## What you should do:
Please reproduce the article below on mothers' and fathers' sleep in full, word for word.

## Excerpt to read:
Mothers with children sleep less than fathers at night, study affirms
Urges mothers to get adequate rest
“Getting enough sleep is a key component of overall health and can impact the heart, mind and weight. It’s important to learn what is keeping people from getting the rest they need so we can help them work toward better health”, said Kelly Sullivan, Ph.D.
Although parents of young children suffer sleep deprivation, a new study published on Medical News Today has confirmed that mothers are more affected by this development than fathers, as it was found that mothers living with children experience 14 percent sleep deficiency.
The researchers from the Georgia Southern University, who asserted that the condition will predispose women to diabetes, obesity, cardiovascular disease, and depression; are due to present their findings at the American Academy of Neurology’s 69th Annual Meeting in Boston, MA, in April.
Collating data from 5,800 adults, the team found that having children in the house significantly reduced the number of hours mothers slept each night, while fathers’ sleep remained unaffected.
The researchers believe their study helps shed light on what contributes to sleep deprivation, paving the way for new strategies to help people get a good night’s sleep.
Study co-author Kelly Sullivan, Ph.D., of Georgia Southern University, and colleagues noted that the National Sleep Foundation holds that adults should aim to get around 7-9 hours of sleep each night, but more than 35 percent fail to meet these recommendations.
For their study, Sullivan and colleagues analyzed data from a telephone survey of 5,805 men and women aged 45 and under from across the United States.
Compared with women who did not have children in their household, the team found that women who did have children were 14 percent less likely to report getting at least 7 hours of sleep each night.

Dataset entries
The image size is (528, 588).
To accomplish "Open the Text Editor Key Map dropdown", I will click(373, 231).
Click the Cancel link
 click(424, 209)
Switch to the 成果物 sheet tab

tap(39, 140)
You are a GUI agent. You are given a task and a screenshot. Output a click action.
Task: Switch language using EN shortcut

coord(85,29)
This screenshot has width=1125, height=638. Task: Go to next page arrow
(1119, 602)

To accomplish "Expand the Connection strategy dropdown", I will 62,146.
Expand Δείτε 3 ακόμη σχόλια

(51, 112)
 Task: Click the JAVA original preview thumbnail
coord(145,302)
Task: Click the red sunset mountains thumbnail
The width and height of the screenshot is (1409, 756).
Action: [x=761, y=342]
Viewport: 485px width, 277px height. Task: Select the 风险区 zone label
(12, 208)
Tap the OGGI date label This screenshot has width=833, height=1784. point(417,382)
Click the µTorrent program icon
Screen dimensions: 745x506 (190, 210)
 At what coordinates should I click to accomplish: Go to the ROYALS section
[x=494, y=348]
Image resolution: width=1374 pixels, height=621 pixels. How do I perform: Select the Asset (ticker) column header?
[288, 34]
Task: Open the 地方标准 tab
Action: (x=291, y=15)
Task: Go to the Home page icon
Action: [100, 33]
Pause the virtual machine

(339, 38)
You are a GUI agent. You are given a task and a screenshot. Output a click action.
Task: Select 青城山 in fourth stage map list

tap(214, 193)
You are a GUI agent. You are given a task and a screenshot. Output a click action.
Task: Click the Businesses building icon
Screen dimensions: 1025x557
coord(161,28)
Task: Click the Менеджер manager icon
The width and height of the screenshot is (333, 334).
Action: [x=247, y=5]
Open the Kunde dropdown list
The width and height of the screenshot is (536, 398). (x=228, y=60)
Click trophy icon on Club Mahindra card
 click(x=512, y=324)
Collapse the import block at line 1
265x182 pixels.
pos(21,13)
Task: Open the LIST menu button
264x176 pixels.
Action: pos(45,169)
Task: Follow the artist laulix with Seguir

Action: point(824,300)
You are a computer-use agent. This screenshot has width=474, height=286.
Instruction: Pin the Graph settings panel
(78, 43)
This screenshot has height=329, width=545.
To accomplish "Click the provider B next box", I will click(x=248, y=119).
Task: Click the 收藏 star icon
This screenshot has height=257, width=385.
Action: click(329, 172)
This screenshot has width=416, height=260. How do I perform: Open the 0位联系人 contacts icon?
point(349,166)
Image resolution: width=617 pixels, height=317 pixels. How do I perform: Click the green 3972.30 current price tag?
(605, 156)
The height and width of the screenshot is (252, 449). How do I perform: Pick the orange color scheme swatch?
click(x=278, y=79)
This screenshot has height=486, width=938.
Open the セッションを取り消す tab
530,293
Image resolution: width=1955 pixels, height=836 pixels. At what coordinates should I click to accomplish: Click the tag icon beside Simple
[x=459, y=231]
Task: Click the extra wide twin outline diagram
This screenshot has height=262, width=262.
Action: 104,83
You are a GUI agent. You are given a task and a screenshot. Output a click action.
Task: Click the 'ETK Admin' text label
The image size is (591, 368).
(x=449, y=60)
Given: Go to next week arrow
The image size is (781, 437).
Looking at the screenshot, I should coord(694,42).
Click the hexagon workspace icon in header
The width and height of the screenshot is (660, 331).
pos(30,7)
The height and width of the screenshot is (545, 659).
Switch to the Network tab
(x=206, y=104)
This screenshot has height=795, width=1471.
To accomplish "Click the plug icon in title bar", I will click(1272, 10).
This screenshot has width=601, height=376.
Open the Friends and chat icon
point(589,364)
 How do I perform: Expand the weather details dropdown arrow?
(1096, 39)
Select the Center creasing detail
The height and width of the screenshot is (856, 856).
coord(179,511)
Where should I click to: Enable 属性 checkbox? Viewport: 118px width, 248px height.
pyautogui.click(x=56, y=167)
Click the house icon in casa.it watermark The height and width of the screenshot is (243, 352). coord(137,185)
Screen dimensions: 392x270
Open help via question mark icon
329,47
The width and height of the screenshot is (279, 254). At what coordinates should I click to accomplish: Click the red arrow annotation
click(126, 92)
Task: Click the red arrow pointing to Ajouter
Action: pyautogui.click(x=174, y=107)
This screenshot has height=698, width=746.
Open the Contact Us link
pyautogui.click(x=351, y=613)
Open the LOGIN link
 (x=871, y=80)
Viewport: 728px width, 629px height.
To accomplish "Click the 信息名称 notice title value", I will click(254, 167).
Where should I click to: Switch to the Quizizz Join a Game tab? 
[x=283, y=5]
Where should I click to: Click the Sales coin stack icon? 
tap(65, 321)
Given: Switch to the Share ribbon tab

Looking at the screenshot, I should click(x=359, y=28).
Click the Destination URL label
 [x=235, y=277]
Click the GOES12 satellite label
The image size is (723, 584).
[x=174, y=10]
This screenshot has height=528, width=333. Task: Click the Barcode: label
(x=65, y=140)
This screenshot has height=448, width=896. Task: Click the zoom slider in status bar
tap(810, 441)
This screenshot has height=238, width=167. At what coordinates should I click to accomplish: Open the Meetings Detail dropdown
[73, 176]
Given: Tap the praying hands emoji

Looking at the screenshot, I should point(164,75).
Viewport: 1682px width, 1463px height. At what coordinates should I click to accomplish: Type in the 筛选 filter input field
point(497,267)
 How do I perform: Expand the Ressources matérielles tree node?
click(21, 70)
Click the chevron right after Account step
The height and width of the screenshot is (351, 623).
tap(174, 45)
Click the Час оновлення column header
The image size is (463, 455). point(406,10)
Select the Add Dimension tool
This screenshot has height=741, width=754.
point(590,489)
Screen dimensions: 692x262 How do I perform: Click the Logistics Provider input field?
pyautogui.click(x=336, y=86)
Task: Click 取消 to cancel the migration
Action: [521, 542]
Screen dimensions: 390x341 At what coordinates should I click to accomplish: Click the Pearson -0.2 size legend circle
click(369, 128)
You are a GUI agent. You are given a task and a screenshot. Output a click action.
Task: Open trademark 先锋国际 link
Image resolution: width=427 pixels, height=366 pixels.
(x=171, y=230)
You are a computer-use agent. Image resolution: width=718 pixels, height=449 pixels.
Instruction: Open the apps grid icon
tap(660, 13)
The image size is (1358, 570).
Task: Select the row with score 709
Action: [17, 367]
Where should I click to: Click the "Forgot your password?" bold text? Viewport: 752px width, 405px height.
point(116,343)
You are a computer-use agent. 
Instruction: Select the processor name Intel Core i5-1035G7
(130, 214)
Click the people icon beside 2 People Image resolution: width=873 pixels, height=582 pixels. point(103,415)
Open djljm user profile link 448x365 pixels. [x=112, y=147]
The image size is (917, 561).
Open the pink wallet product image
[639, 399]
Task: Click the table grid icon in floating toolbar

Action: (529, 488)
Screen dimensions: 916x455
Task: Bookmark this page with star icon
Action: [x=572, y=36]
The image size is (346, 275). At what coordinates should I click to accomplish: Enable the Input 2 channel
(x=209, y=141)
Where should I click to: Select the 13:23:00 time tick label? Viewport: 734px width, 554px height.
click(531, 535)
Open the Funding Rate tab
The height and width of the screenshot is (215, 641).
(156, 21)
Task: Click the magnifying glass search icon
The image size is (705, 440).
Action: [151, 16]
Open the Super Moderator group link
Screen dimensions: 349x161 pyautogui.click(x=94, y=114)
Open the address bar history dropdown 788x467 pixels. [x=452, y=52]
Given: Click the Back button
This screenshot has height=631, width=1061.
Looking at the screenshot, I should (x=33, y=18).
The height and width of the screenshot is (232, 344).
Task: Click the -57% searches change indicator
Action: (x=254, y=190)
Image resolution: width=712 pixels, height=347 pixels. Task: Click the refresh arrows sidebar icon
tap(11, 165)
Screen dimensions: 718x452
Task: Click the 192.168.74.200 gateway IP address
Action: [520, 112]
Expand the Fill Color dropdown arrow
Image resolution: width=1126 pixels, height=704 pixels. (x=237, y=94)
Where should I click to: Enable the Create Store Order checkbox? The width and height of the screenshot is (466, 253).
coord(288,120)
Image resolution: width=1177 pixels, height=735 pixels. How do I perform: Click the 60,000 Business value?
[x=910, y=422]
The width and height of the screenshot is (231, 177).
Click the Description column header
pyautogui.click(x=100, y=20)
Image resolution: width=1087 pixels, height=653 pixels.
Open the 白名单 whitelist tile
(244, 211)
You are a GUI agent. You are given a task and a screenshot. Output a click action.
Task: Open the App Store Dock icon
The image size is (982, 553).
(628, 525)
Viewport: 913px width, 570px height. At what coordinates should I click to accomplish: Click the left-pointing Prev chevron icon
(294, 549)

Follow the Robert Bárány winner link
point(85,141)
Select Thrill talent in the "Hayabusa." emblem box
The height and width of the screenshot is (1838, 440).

## Output of the exercise:
Mothers with children sleep less than fathers at night, study affirms
Urges mothers to get adequate rest
“Getting enough sleep is a key component of overall health and can impact the heart, mind and weight. It’s important to learn what is keeping people from getting the rest they need so we can help them work toward better health”, said Kelly Sullivan, Ph.D.
Although parents of young children suffer sleep deprivation, a new study published on Medical News Today has confirmed that mothers are more affected by this development than fathers, as it was found that mothers living with children experience 14 percent sleep deficiency.
The researchers from the Georgia Southern University, who asserted that the condition will predispose women to diabetes, obesity, cardiovascular disease, and depression; are due to present their findings at the American Academy of Neurology’s 69th Annual Meeting in Boston, MA, in April.
Collating data from 5,800 adults, the team found that having children in the house significantly reduced the number of hours mothers slept each night, while fathers’ sleep remained unaffected.
The researchers believe their study helps shed light on what contributes to sleep deprivation, paving the way for new strategies to help people get a good night’s sleep.
Study co-author Kelly Sullivan, Ph.D., of Georgia Southern University, and colleagues noted that the National Sleep Foundation holds that adults should aim to get around 7-9 hours of sleep each night, but more than 35 percent fail to meet these recommendations.
For their study, Sullivan and colleagues analyzed data from a telephone survey of 5,805 men and women aged 45 and under from across the United States.
Compared with women who did not have children in their household, the team found that women who did have children were 14 percent less likely to report getting at least 7 hours of sleep each night.